Introduction
Google Drive is a wonderful service for storing, organizing
and sharing files such as documents, photos and videos. However, TIFF and
other raster image file formats can get easily lost because Google Drive’s
search function can only do so much. With LEADTOOLS, developers can use its OCR
SDK to extract the text and then add it to the IndexableTextData
for each item. After this is completed, your raster image files can be
searched in a similar manner to any text-based document like DOC or PDF.
For example, I have four ordinary TIFF files uploaded into
Google Drive. Each of the four files are named OCR1 through OCR4, so only
having the ability to search based on the file name isn’t entirely helpful.
To the human eye, these images are nothing but text, but
Google Drive only sees these images as raster data and returns nothing when I
try to search for something internal to the scanned document.
What would Google be without a way to search your files?
Fortunately, Google Drive doesn’t leave you hanging and uses the customizable "IndexableTextData
" metadata of each document when it performs
text search. In the example that follows, we show how to enable Google Drive
to find these TIFF documents based on the text content without modifying the
original image.
Connecting to Google Drive
The first step in this application is to enable the Google
Drive API for our application to retrieve the ClientID
and
ClientSecret
. We will need these properties later when
using the Google Drive API for uploading and modifying the TIFFs. Lastly, we must
download the Google Client Library to reference in our solution. For more
detailed information on setting up a .NET application to interface with Google
Drive, visit https://developers.google.com/drive/quickstart-cs.
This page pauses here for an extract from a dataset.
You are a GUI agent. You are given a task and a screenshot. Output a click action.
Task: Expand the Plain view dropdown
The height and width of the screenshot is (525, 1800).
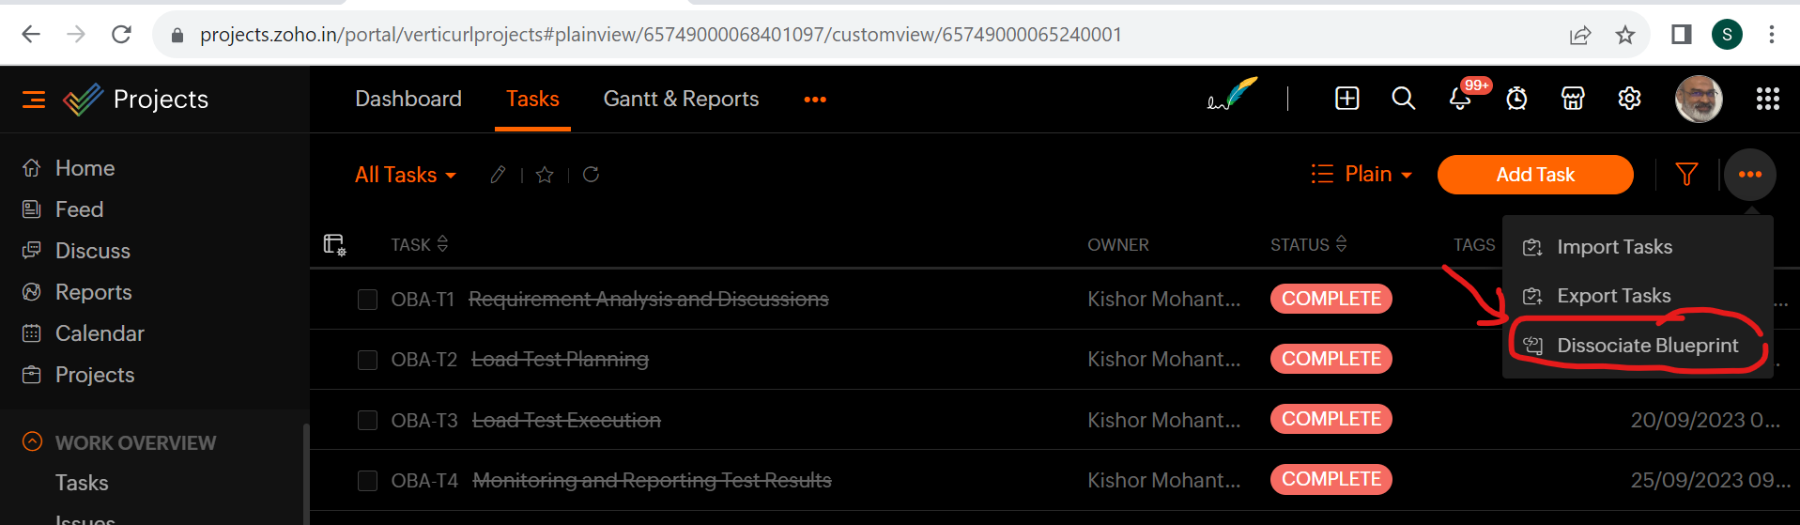(1362, 175)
In our application, we will open the User Authorization Uri
in the WebBrowser
control so the user can enter his
Google username and password. After the user logs in, we can get the
authorization code from the WebBrowser
control’s title.
Now that the application is logged in and authorized to access Google Drive, we
can search for all of the TIFF files in the account.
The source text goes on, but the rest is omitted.